Ambrose inexplicably exacerbates his blunder by sitting down next to Phyllis, while a random dog photobombs the cast.
Evading the Kop, Charlie backs into the Turk, who then takes a mis-aimed blow to the fez from Kennedy’s truncheon.
All men are sexual nuisances, part 2: Mack is now pinching Phyllis’s cheek and capering on in nonconsensual fashion. The difference between Phyllis and Mabel is that when Phyllis hauls off and slaps you, you stay slapped. Now she’s yelling for a cop and Mack is reduced to a pitiful, whining schoolboy begging her not to get him in trouble.

Eyeline trouble. With all these tangled plot threads, it’s not too surprising when Kennedy exits Mack’s frame screen left and then arrives in Phyllis’s frame left, a feat requiring either a single-frame spin by the character or by the viewer’s brain. Still, Phyllis is able to sic Kennedy on Swain, and now both he and Charlie are fugitives from erotic justice.
Ambrose collides with the Turk, who again receives an accidental thwack from Kennedy. It’s called a night stick because it makes you see stars. Kennedy, realising he’s concussed a Turk by mistake, wallops him again on purpose just for being foreign.

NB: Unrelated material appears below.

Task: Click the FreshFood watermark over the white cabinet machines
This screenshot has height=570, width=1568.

Mabel meets Phyllis, and the #MeToo movement is born.
The Charlie blunders upon the scene and, after some more suspense, is presented to Phyliis’s new bosom buddy. Shock! Charlie goes weak at the knees. Then, luckily for him, some footage goes missing and when we rejoin the scene, Phyllis has been abstracted by Melesian jump-cut. Charlie runs off, and Mabel is alone at last.

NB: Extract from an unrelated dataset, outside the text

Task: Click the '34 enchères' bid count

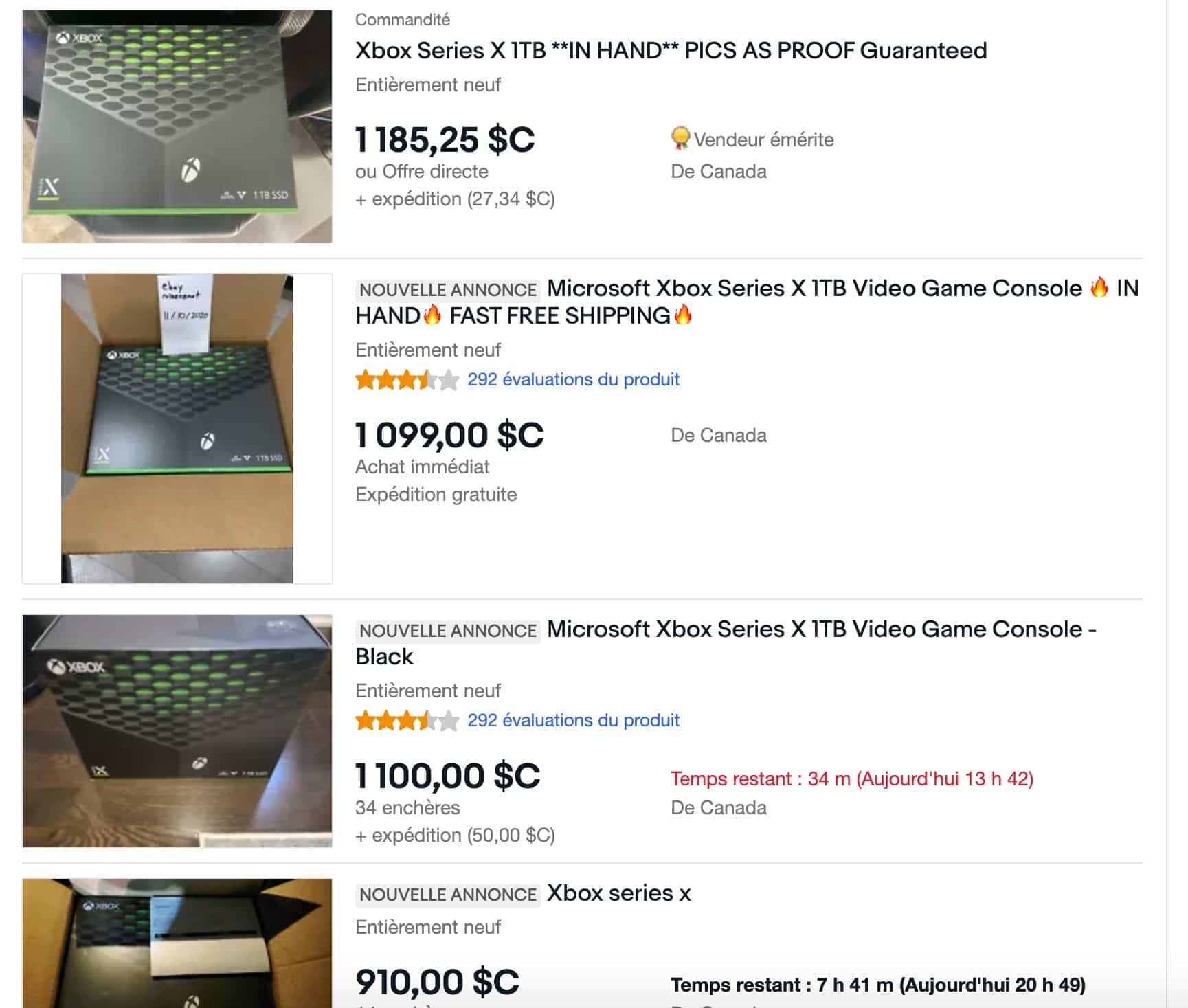Action: pos(407,807)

Kennedy is still chasing Ambrose and thumping the poor Turk, if that’s what he is. Charlie has rejoined his wife and inexplicably (and disappointingly) escaped dismemberment at her hands. But now Kennedy has located Charlie. More dramatic irony type panto suspense — Chaplin’s favourite device here, along with the in-depth framing he’s discovered.
The runing about is getting repetitive but when Mabel introduces Ambrose to Phyllis, reprising the earlier meet-uncute that got Charlie in hot water, the device works nicely, building on our anticipation. And hopefully there won’t be any lost frames this time so we’ll see what happens. Not than much, actually. And we’re back to running and cowering in bushes. It’s looking like Mabel might go off with the big woman, as she just had in TILLIE’S PUCTURED ROMANCE, for sapphic consolation. Will Charlie and Ambrose do likewise? But first, Kennedy’s kosh at last finds its mark, clobbering each cranium, and the creeps are collared.

But before the can be konfined in klink, their wronged women plead piteously on their behalf. Kennedy is confused by the discovery that the woman molested by masher #1 is married to masher #2 who is married to the woman molested by masher #1. His brain is going in circles. He storms off to beat the shit out of Henry McCoy, who was there at the start as leading man in Chaplin’s MAKING A LIVING and is here again, bothering another lovely in another part of the park. THWACK! Ouch!
Realizing their lucky escape, the foursome congratulate one another (?) and the thing more of less stops. An above-average park romp that does show Chaplin developing some new visual ideas.